DOCUMENT PASSAGE section start

The latest instalment of On Thin Ice – the programme in which Ben Fogle, James Cracknell and some Other Posh Bloke, armed with only plucky British amateurism and stiff upper lippery, attempt to walk to the South Pole less slowly than some efficient Norwegians – ended on an amusing note last night.
At the halfway point, Cracknell’s body is wrecked. He has rotten, infected feet, asthma, and pneumonia in his left lung. He hacks disgustingly and flops about like a drunk. A medic at the checkpoint examines him in dismay. This prompts Fogle to come out and say: “It’s not good. At the moment I would rate James’s chance of carrying on the race tomorrow as….. fifty/fifty.”
Fifty fifty! Tis a mere flesh wound!
“Why on earth are they doing this?” asked Mrs Brit.
She was being rhetorical but I answered anyway: “The human condition, emptiness, comradeship. Because they’re public schoolboys. You know how it is: men are different. Nothing we do makes practical sense. Why do we get so worked up about playing cricket against Australians?”
Also self-loathing, self-love, meaningless patriotism and a longing for the days of the Gentleman Explorer. Only the idle upper classes have ever had the time and money to waste on becoming this kind of hero; you can’t do it for a living.
Except, strangely, that this is now Ben Fogle’s living. He and Cracknell have forged careers out of pretending to be Gentleman Explorers. The danger is real but not real: they have medics at the halfway stage and all the territory is charted. The pain is self-inflicted but serves no higher purpose other than entertainment. This leaves the viewer in the curious position of being able to watch somebody going through terrible physical suffering without being obliged to feel the least bit of sympathy.

DOCUMENT PASSAGE section end

* _TO DO_:
1. In the On Thin Ice review:
(a) What ailments does Cracknell have at the halfway point?
(b) What chance did Fogle give James of carrying on the race the next day?
(c) Who asked, "Why on earth are they doing this?"
2. Quote the On Thin Ice review from "At the halfway point, Cracknell’s" up to and including "asked Mrs Brit.".
3. In the On Thin Ice review, which further motives does the writer list in the paragraph that begins "Also"?

EXCERPTED DATA section start

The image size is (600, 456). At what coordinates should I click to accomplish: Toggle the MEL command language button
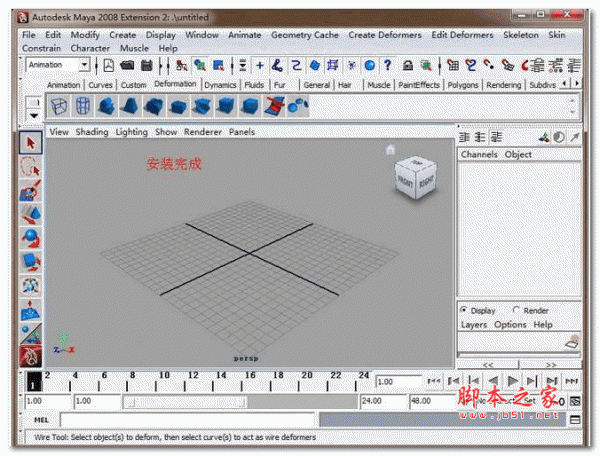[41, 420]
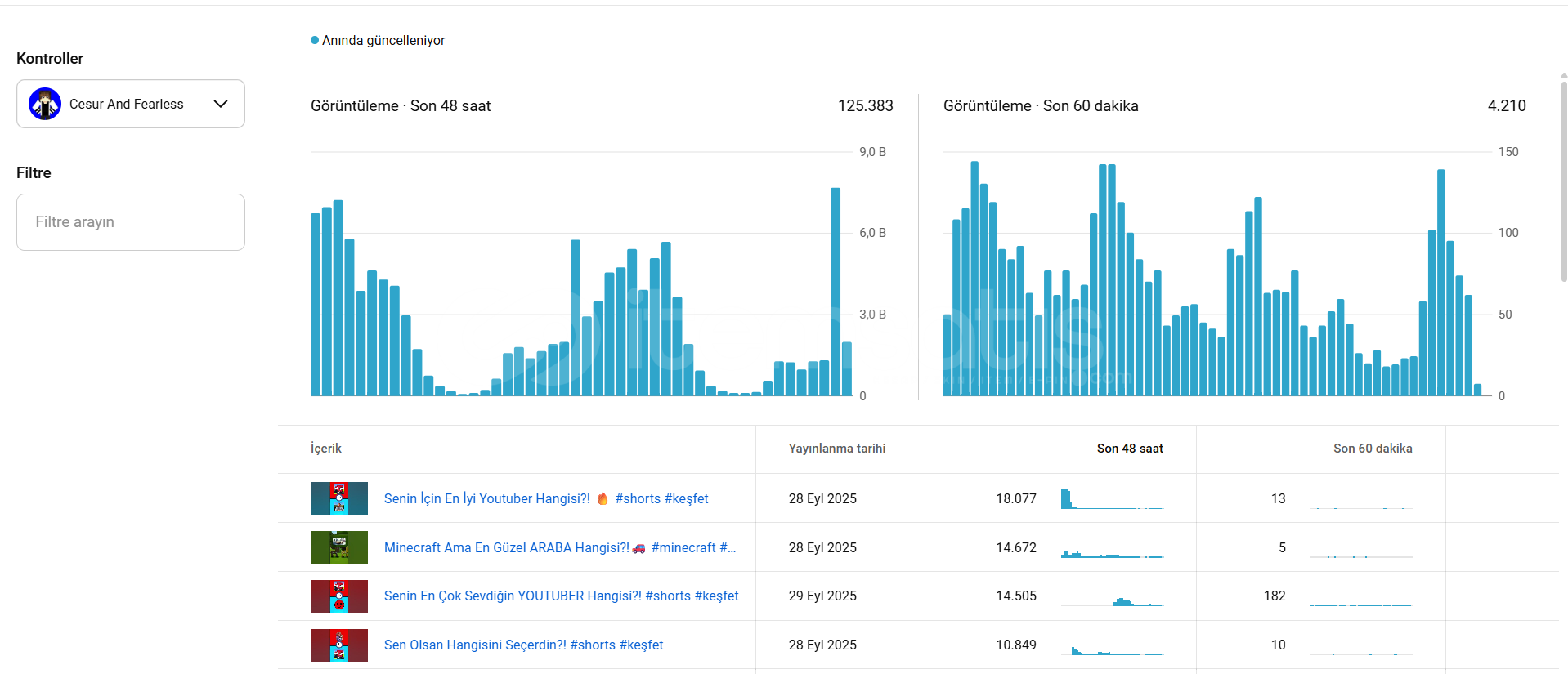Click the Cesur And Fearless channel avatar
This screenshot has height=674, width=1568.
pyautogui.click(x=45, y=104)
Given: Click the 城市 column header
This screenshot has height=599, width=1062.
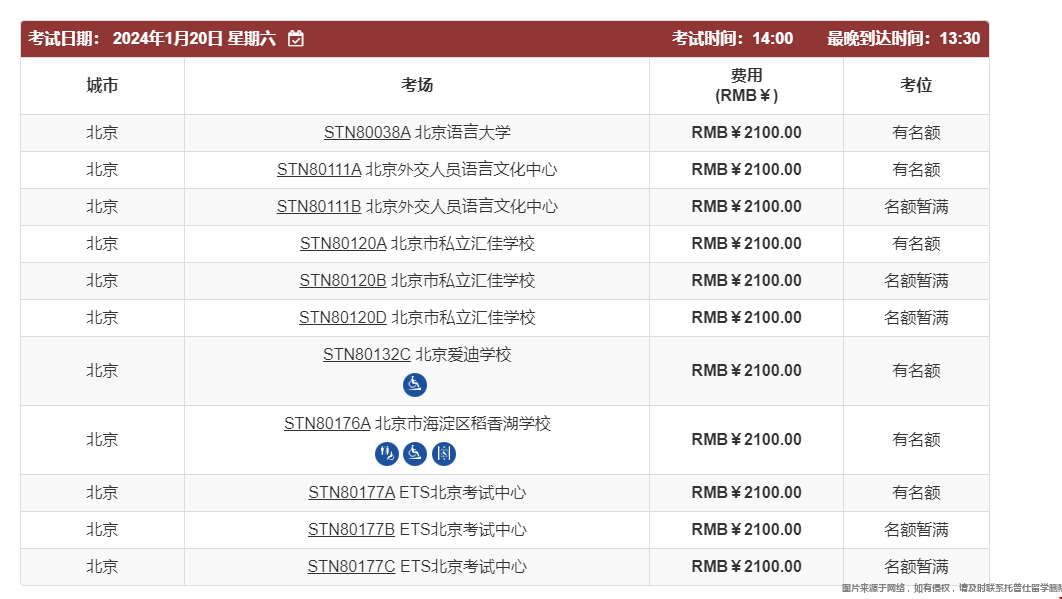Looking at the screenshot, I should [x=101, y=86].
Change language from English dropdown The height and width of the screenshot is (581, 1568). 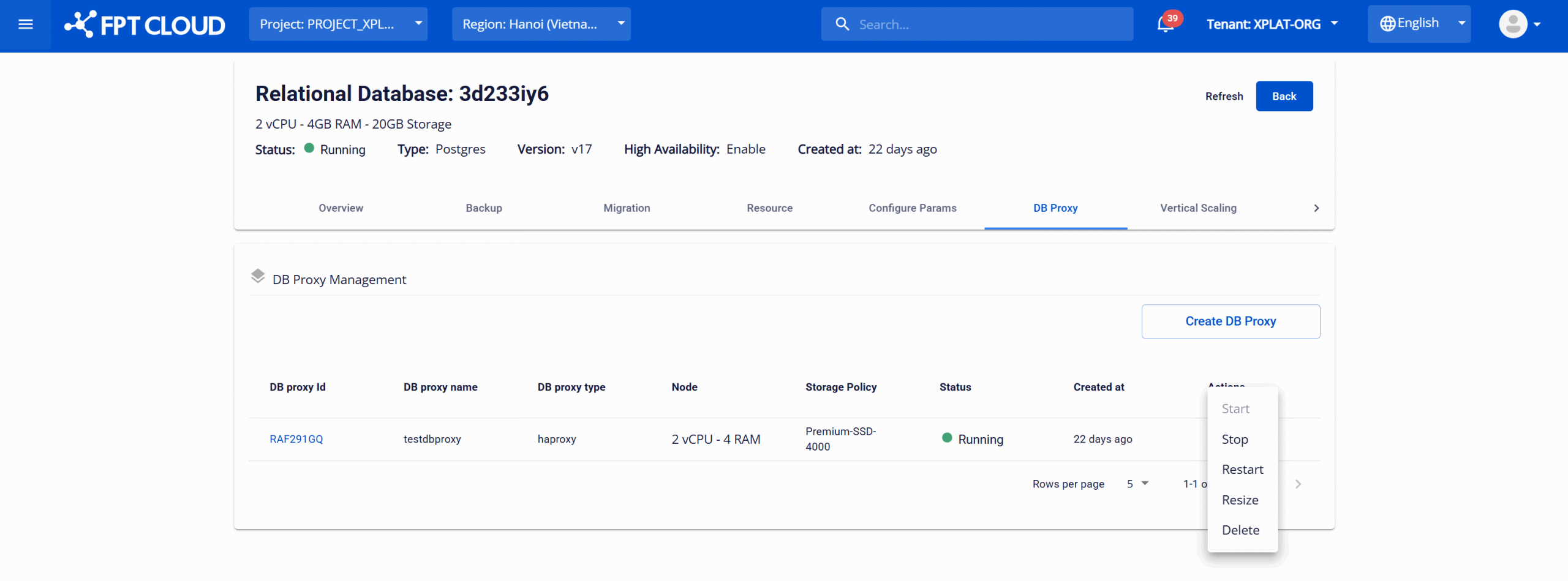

EXCERPTED DATA section end

* _SOLUTIONS TO THE EXERCISE_:
1.
(a) Rotten, infected feet, asthma, and pneumonia in his left lung.
(b) Fifty/fifty.
(c) Mrs Brit.

2.
At the halfway point, Cracknell’s body is wrecked. He has rotten, infected feet, asthma, and pneumonia in his left lung. He hacks disgustingly and flops about like a drunk. A medic at the checkpoint examines him in dismay. This prompts Fogle to come out and say: “It’s not good. At the moment I would rate James’s chance of carrying on the race tomorrow as….. fifty/fifty.”
Fifty fifty! Tis a mere flesh wound!
“Why on earth are they doing this?” asked Mrs Brit.

3. Self-loathing, self-love, meaningless patriotism, and a longing for the days of the Gentleman Explorer.